What is the significance of the change in concentration over time in a CSTR?

[gfd43tg]

Hello,

Suppose A and B are continuously added into a tank, and exit stream consists of A,B,C, and D. I am a little confused on the following point as I follow the example in my textbook.
The reaction is
$A + B → C + D$

It says because (and I quote) ''...Because the system is operated at steady state, if we were to withdraw liquid samples at some location in the tank at various times and analyze them chemically, we would find that the concentrations of the individual species in the different samples were identical. That is, the concentration of the sample taken at 1 P.M. is the same as that of the sample taken at 3 P.M. Because the concentrations are constant and therefore do not change with time,
\frac {dC_{A}}{dt} = 0
which would lead to
r_{A} = 0
which is incorrect because C and D are being formed from A and B at a finite rate. Consequently, the rate of reaction defined by equation 1-1 cannot apply to a flow system and is incorrect if it is defined in this matter''.

equation 1-1 just equates the change in concentration of a species to the rate of formation/disappearance of a species.

Where I am confused here is exactly what is meant by $\frac {dC_{A}}{dt}$. It seems to be in the stream where A enters, it is 100% A. When it gets into the tank, it is now mixed with B, so it's concentration is less. So that means $\frac {dC_{A}}{dt} \ne 0$.

Perhaps the wording is confusing. So it is saying, if I pick an arbitrary location in the tank, the concentration of the chemical species A should be the same at all times. In my head, I am thinking that the $\frac {dC_{A}}{dt}$ is the change in concentration of A as it moves through the CSTR. At $t = 0$, it enters the reactor as some concentration $C_{A_{0}}$ and leaves the reactor at concentration $C_{A_{\tau}}$, where $t = \tau$ is the residence time of the CSTR. So in this scenario there is a change in concentration of species A over a finite time, hence that derivative should not be equal to zero. This is clearly not what is meant by that equation, which is somewhat alluding me.

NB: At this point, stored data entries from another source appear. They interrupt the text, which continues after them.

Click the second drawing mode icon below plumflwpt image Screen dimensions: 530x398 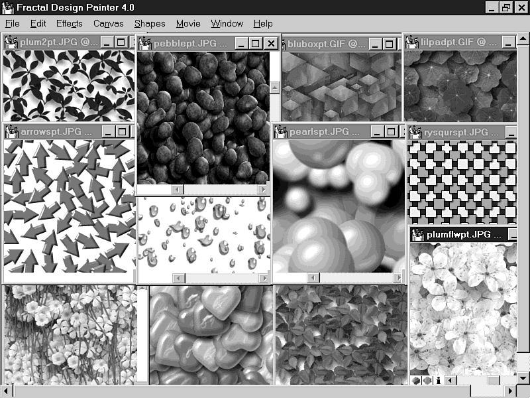click(x=426, y=380)
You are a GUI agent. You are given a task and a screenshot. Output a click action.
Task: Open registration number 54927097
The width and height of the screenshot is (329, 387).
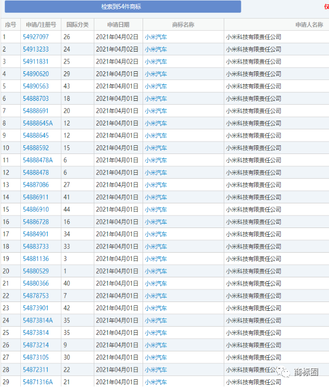coord(36,37)
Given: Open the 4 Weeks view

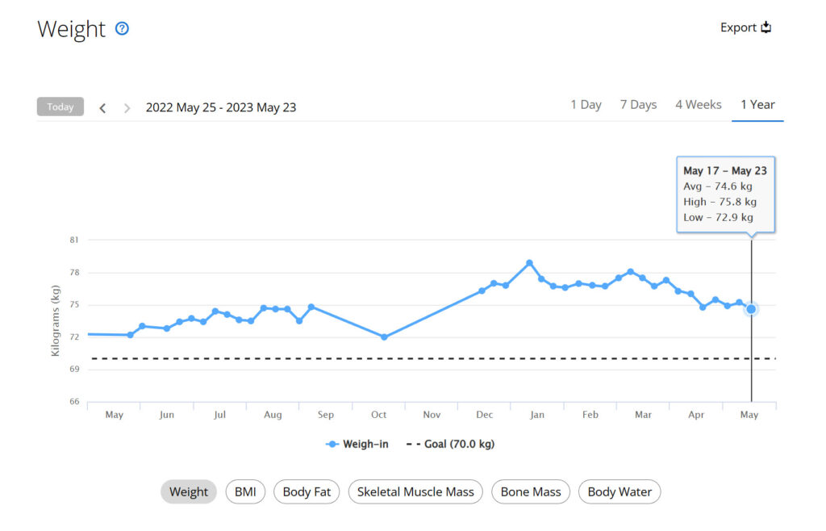Looking at the screenshot, I should pyautogui.click(x=698, y=104).
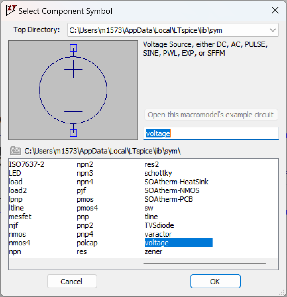Click the voltage source symbol preview

73,90
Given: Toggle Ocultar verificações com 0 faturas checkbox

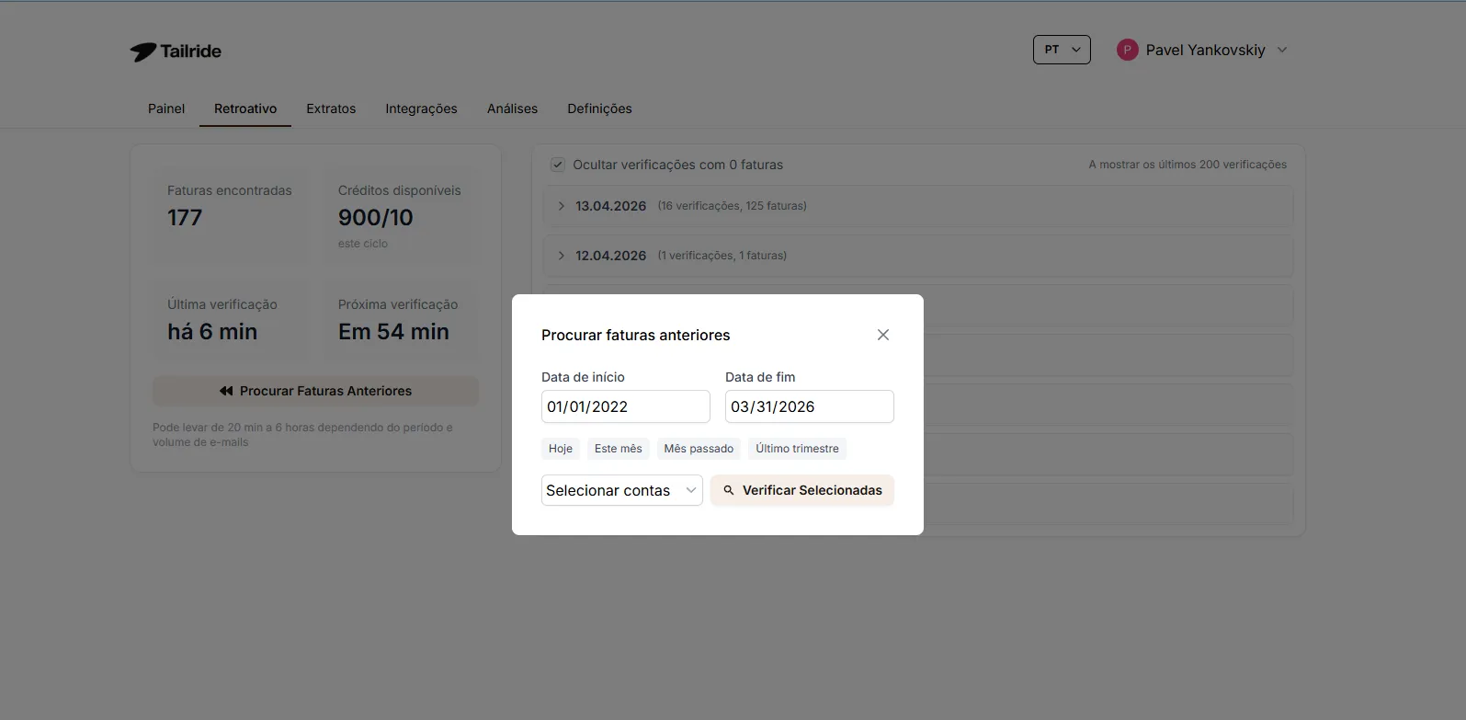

It appears to mean that the change in concentration in a very specific location is not changing with time, hence the derivative is zero. But then that begs the question why are we analyzing it in that way, and not what I mentioned before? What am I missing here?

 

[Chestermiller]

In the case of both a well-stirred batch reactor and a CSTR, dC/dt is equal to the rate of change of concentration C within the tank. It is not the rate of change of concentration following a parcel of fluid.

Before you can get a feel for this, it is helpful to first consider the case with no reaction in a CSTR. Suppose that the concentration of a trace species is held constant in the feed at C₀, so that the concentration within the tank is also C₀, as is the concentration in the exit stream. Now, at some time t = 0, we suddenly lower the concentration in the feed to 0. A mass balance on the concentration within the tank will be:
V\frac{dC}{dt}=-FC
where V is the volume of fluid in the tank and F = feed rate = exit flow rate. What do you get for the concentration in the tank as a function of time?

Chet

 

[gfd43tg]

When you say it is the change in concentration within the tank, there are still some doubts in my mind. Why wouldn't the change of the concentration of a parcel of fluid entering and exiting the tank be the same as the change of concentration within the tank? The term ''change in concentration within the tank'' is ambiguous to me, so I am not really sure what is meant.

 

[Chestermiller]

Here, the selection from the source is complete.